Священник Павел Флоренский писал, что канон никогда не был помехой художественному творчеству, что трудные канонические формы всегда были тем «оселком», на котором «ломались ничтожества» и «заострялись великие дарования». «Поднимая на высоту, достигнутую человечеством, каноническая форма ВЫСВОБОЖДАЕТ творческую энергию художника к НОВЫМ достижениям, к творческим взлетам… требования канонической формы есть освобождение, а не стеснение»

Несмотря на всю высоту человеческого творческого призвания, христианин чувствует великие соблазны, которые таит в себе творческий порыв; не забывает он и о том ответе, который ему придется давать на Страшном Суде «за каждое праздное слово». «Творец вложил Свой Дух в творенье, – писал В. Жуковский, – поэт, Его посланник, ищет, находит и открывает другим повсеместное присутствие Духа Божия. Таков истинный смысл его призвания, его великого дара, который в то же время есть и страшное искушение, ибо в сей силе полета высокого заключается и опасность падения глубокого».

Когда художник всецело доверяется идее автономности и самодостаточности творчества и принимающий ее за выражение творческой свободы, подвергает себя риску пасть жертвой «прелести» – тяжкого духовного обольщения, чреватого психическим расстройством, как это и случилось в конце жизни с Блоком. И недаром книга Ломброзо «Гениальность и помешательство» настаивает в своих выводах на том, что грань между этими двумя состояниями чрезвычайно тонка, почти условна.

Единственное, что может уберечь художника, – это благодатная сила Божия, подаваемая в таинствах Церкви, и ревностное соблюдение себя от духов прелести, называемое трезвением.

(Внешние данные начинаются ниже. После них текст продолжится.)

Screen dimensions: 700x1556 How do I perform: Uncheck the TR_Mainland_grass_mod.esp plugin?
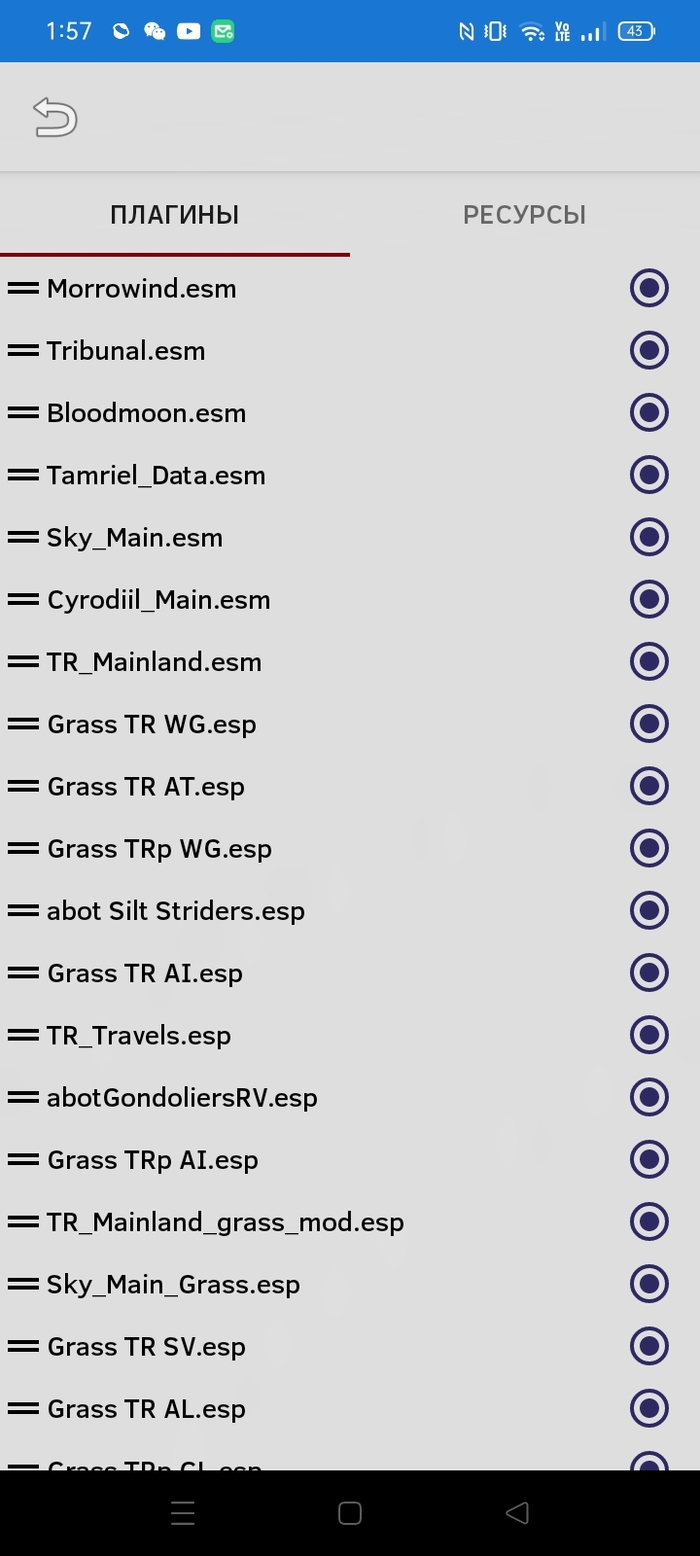pyautogui.click(x=649, y=1222)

Трезвение помогает сохранить чувство реальности, материальности и даже вещественности этого мира, ибо первое, что делают лукавые духи, это превращают материальный мир в призрачную и иллюзорную область, которую сознание может произвольно деформировать.

Трезвение есть необходимое условие доброкачественной духовной жизни, распространяющееся и на творчество. Таким образом, для творчества не существует никаких иных особых законов, помимо тех, которые непреложны для церковной жизни, для спасения. В этом смысле для творчества действенны церковные догматы и каноны, имеющие непреходящий характер

По словам святителя Василия Великого (IV в.), в человеке всегда пребывает, «вожделение Красоты», потребность соединения и причастия ей, чаянье преображения, стремление к святости: «Люди по природе желают прекрасного, в собственном же смысле прекрасно… благое, а благо – Бог».

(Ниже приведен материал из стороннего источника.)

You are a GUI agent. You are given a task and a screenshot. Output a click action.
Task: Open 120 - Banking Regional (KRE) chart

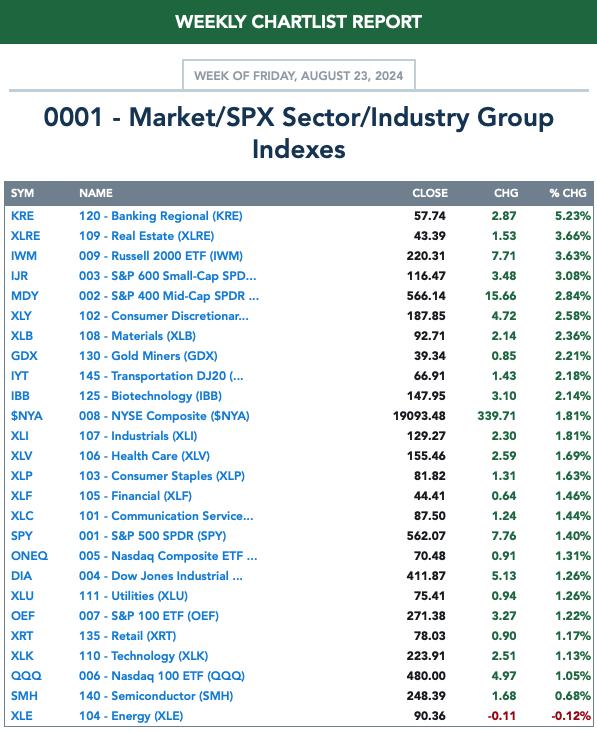161,216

Есть такое высказывание «Высшее творчество – это искусство жить». И все мы с вами призваны к этому творчеству. Именно поэтому самым главным творческим заданием для человека остается непосредственное творение собственной жизни в соответствии с Божественным Промыслом о ней.

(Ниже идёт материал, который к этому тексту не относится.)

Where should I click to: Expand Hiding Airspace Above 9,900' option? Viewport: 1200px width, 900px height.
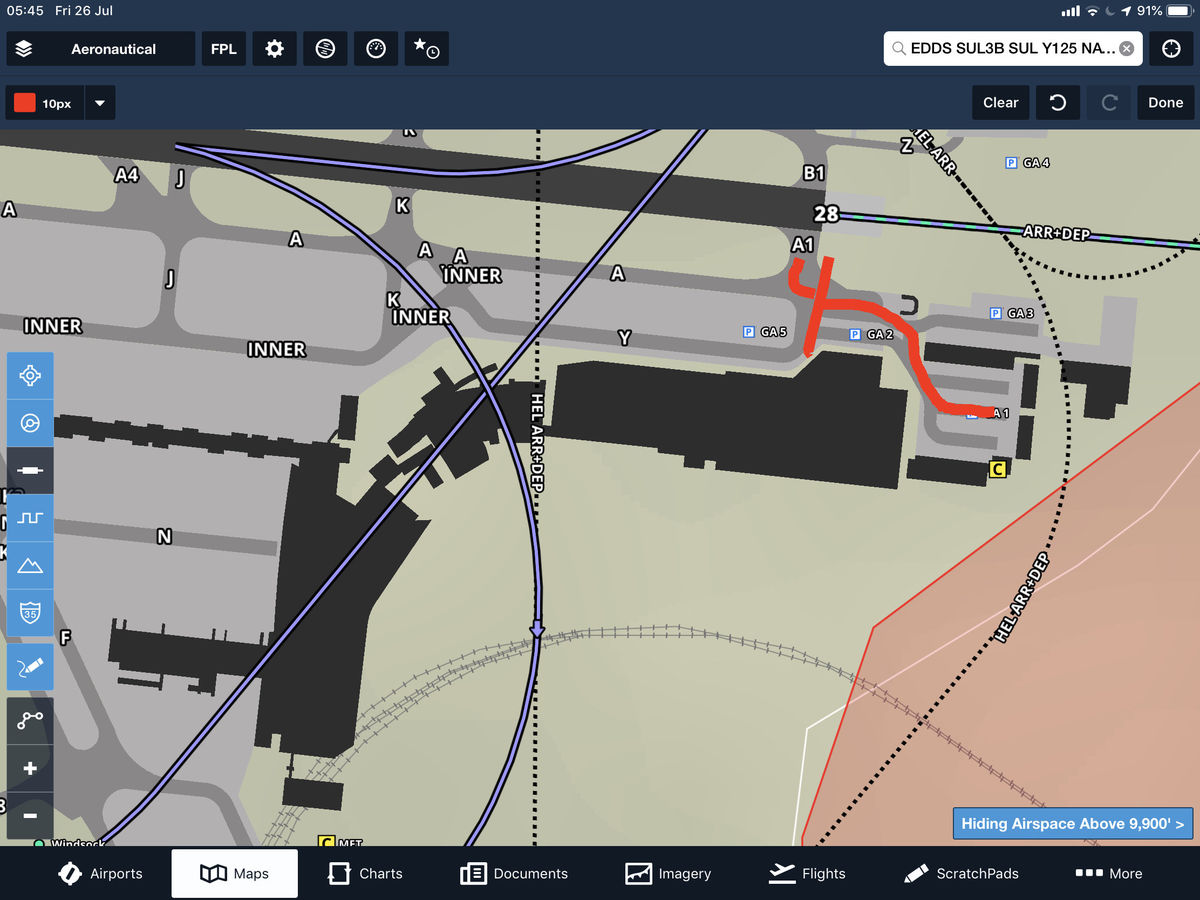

Как говорит Священное писание «От избытка сердца говорят уста», желаю, чтобы ваши сердца были светлыми, чистыми, любящими, тогда каким бы искусством вы не занимались – вы будете преображать этот мир к лучшему, созданные вами произведения искусства будут вневременны (актуальны), ибо будут нести Евангельские истины – добро, свет, радость и любовь.